Stated exercise =>
Render the lines of the entries from the line with "Task: Launch the Paint tile" up to and including the line with "(x=18, y=433)" as a JSON list of strings, one string per line, with blank lines left out.
:::
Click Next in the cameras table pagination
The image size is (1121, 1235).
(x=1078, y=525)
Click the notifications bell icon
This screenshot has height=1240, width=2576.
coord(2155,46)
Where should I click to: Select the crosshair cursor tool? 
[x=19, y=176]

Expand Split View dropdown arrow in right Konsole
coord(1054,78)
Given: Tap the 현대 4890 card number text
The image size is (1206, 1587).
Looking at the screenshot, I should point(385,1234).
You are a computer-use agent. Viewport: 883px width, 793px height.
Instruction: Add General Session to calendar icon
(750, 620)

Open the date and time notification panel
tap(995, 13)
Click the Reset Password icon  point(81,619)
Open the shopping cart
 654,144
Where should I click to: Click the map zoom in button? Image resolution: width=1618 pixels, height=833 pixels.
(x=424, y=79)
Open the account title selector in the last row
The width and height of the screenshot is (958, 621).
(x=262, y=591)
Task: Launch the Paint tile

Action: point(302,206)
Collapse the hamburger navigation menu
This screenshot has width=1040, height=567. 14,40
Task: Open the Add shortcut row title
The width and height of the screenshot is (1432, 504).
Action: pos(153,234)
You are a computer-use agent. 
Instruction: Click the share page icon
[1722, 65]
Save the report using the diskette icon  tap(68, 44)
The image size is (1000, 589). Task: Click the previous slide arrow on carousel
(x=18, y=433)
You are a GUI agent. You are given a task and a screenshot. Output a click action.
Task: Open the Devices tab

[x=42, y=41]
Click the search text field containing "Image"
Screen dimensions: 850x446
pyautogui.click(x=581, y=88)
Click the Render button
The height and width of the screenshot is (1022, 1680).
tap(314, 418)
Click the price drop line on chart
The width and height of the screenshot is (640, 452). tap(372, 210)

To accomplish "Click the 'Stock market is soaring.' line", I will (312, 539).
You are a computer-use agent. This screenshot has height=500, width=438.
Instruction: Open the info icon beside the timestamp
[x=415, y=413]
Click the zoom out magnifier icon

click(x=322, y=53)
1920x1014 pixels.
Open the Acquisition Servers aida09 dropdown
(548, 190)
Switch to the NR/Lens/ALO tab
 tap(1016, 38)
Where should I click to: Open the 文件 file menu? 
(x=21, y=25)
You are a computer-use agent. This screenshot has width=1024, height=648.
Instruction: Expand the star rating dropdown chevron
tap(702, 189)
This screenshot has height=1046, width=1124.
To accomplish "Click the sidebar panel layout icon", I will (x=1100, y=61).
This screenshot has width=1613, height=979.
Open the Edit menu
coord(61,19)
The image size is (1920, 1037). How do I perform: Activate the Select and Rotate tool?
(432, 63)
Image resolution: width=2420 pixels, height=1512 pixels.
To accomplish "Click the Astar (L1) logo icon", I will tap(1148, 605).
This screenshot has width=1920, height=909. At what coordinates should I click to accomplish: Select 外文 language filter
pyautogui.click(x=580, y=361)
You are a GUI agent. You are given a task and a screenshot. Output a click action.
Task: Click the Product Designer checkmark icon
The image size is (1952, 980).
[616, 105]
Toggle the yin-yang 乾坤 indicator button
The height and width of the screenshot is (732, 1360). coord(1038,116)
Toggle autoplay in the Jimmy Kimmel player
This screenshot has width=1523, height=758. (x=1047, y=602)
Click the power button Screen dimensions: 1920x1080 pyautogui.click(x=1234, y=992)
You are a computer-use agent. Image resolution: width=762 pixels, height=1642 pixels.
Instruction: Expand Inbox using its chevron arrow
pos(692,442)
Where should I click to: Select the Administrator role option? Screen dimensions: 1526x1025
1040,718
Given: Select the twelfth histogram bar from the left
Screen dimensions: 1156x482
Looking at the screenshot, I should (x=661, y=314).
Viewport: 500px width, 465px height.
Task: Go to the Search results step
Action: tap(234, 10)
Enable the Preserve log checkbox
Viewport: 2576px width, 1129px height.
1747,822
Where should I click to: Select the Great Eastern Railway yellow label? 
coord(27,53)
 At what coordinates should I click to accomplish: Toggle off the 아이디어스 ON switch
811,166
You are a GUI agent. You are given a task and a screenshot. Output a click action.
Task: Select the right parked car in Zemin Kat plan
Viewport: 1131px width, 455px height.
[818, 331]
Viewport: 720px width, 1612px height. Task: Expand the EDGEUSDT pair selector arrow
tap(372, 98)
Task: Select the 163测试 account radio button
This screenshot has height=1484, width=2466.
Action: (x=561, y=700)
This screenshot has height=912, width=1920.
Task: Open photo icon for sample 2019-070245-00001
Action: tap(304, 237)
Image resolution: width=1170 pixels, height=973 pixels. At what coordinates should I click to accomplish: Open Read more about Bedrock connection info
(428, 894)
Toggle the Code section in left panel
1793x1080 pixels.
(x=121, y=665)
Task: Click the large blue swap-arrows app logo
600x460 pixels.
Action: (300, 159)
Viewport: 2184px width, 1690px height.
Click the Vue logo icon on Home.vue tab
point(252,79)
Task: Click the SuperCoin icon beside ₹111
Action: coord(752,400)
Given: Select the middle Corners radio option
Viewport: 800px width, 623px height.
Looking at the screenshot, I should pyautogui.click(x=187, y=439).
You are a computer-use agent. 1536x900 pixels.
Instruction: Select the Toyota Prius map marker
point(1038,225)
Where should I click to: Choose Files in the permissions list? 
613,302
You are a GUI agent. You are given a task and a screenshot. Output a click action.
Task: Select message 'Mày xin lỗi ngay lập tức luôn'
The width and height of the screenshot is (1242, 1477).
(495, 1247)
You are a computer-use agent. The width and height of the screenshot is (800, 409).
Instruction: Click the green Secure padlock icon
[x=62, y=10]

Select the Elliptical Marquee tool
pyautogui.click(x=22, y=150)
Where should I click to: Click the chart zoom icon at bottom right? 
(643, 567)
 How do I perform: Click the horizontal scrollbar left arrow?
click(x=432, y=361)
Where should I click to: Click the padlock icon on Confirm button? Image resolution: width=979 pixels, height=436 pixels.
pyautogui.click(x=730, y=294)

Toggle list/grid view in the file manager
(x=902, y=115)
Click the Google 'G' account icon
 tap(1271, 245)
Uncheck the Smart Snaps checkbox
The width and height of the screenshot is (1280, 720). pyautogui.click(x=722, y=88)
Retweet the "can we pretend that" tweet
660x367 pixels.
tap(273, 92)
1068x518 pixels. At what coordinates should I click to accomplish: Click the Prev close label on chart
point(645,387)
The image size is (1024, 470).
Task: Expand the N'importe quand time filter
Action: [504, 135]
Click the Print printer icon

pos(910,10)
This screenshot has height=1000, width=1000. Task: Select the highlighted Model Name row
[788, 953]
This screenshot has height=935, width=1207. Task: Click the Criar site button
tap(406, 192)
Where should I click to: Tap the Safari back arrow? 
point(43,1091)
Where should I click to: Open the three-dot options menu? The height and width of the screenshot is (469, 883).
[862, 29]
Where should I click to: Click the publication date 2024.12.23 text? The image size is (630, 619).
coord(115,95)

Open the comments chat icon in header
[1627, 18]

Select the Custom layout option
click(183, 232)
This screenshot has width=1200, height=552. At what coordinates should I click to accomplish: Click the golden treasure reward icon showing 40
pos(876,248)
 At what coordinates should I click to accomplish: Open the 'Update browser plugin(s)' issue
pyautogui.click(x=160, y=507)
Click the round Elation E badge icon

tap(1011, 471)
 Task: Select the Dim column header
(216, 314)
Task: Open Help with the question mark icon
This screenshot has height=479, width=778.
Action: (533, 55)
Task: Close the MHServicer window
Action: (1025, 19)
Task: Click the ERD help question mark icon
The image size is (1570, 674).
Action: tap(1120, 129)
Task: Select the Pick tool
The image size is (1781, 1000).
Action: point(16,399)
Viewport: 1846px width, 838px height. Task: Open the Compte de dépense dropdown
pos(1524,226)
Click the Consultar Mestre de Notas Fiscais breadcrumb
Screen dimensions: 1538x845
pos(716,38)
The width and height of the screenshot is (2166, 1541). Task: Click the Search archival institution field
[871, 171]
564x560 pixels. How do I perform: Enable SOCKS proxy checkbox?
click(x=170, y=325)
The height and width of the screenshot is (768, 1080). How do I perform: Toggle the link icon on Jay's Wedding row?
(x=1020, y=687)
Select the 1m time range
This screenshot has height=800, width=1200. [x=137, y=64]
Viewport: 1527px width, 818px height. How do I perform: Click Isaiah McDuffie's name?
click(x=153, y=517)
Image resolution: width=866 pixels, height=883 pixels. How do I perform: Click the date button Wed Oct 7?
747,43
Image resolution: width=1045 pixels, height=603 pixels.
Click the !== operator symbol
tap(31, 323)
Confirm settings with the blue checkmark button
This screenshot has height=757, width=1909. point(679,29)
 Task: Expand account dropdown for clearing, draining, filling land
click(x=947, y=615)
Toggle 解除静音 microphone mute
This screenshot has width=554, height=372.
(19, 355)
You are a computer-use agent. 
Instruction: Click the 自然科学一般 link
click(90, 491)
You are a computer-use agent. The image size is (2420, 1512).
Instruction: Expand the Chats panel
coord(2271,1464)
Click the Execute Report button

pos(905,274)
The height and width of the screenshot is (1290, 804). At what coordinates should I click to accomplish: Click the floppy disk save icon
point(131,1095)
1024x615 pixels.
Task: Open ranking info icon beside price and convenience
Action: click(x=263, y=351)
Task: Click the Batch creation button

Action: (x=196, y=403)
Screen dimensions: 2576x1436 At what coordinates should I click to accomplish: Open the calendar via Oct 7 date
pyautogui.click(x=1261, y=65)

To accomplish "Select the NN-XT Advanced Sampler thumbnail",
:::
Worked solution =>
[
  "Task: Launch the Paint tile",
  "Action: point(302,206)",
  "Collapse the hamburger navigation menu",
  "This screenshot has width=1040, height=567. 14,40",
  "Task: Open the Add shortcut row title",
  "The width and height of the screenshot is (1432, 504).",
  "Action: pos(153,234)",
  "You are a computer-use agent. ",
  "Instruction: Click the share page icon",
  "[1722, 65]",
  "Save the report using the diskette icon  tap(68, 44)",
  "The image size is (1000, 589). Task: Click the previous slide arrow on carousel",
  "(x=18, y=433)"
]